Moosavi then highlighted the goals he had for his first book. He wanted to introduce English readers to the Iran-Iraq War’s impact on the region’s literature, highlight the contemporary fiction that promoted robust social and political debates and propose the war as a tool for studying Persian and Arabic literature comparatively.
Sami Suhwail, graduate student studying Middle Eastern studies, was one student present at the event.
“I found out about the topic earlier today, and I am interested in that area of the Middle East, so I thought it would be something interesting to hear his thoughts and hear about the comparisons,” Suhwail said. “It was a lot of information, a lot to take in.”
Moosavi highlighted key passages from the works he’s studied that talk about the legacy of the war. He read two passages from a collection of short stories, “No Windmills in Basra” by Iraqi author Diaa Jubaili, whose stories include elements of magical realism.

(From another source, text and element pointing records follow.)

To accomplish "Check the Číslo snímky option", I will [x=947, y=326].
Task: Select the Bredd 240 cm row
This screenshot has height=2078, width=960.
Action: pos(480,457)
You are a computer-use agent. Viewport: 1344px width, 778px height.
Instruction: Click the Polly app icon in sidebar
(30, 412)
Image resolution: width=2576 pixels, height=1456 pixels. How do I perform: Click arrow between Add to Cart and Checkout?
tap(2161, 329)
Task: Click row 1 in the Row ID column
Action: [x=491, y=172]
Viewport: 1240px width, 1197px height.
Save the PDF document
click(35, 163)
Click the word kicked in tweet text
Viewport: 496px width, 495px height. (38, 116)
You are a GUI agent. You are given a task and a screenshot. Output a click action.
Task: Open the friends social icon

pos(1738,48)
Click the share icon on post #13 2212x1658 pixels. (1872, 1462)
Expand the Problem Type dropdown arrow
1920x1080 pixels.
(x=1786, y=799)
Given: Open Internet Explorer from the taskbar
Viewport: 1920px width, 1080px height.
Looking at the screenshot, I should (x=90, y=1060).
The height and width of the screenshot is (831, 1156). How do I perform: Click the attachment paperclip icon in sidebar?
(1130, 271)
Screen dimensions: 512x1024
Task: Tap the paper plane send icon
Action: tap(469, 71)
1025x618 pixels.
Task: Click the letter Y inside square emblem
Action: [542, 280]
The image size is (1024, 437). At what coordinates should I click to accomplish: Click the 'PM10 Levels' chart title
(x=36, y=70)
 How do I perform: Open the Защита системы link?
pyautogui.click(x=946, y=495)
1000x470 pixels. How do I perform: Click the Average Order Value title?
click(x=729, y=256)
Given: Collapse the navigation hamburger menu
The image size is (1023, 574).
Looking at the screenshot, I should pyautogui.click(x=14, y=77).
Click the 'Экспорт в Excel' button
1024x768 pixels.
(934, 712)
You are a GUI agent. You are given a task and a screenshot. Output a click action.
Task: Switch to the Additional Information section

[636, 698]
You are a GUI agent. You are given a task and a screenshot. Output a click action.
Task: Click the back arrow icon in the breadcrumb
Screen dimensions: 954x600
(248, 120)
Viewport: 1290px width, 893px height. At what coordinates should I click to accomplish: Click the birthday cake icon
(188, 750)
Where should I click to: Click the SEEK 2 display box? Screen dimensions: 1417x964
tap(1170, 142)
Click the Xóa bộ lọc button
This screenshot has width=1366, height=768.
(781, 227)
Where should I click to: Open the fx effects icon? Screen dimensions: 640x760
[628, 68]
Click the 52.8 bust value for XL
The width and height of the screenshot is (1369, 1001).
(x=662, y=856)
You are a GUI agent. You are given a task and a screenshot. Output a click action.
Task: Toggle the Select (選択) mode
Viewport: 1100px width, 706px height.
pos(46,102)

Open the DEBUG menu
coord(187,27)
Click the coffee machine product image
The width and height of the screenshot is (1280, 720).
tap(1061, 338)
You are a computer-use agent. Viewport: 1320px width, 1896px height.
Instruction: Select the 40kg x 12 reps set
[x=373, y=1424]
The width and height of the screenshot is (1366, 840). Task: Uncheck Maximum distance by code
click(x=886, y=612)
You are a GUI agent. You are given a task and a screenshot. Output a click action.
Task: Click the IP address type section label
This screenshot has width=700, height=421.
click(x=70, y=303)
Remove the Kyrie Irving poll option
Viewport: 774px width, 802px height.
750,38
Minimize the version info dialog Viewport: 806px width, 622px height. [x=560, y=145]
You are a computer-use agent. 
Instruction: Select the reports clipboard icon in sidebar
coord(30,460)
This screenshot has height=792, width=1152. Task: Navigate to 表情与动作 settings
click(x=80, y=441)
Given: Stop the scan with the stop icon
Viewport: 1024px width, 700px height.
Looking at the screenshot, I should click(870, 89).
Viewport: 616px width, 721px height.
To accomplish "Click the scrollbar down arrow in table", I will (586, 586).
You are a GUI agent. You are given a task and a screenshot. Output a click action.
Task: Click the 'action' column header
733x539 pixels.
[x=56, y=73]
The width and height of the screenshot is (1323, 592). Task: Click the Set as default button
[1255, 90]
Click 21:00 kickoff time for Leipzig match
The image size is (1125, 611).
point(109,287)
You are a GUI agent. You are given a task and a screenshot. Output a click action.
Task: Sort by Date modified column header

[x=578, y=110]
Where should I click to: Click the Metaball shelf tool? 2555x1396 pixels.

Moosavi ended with a quote from writer Viet Thanh Nguyen: “All wars are fought twice, the first time on the battlefield, the second time in memory.”
Calderwood said that while many students study Arabic and Persian, very few students study them together.
“The speaker was encouraging students to treat Arabic and Persian literatures in conversation with each other,” Calderwood said. “And actually, that’s quite rare.”
Following a few questions, the event wrapped up with closing remarks and applause from the audience.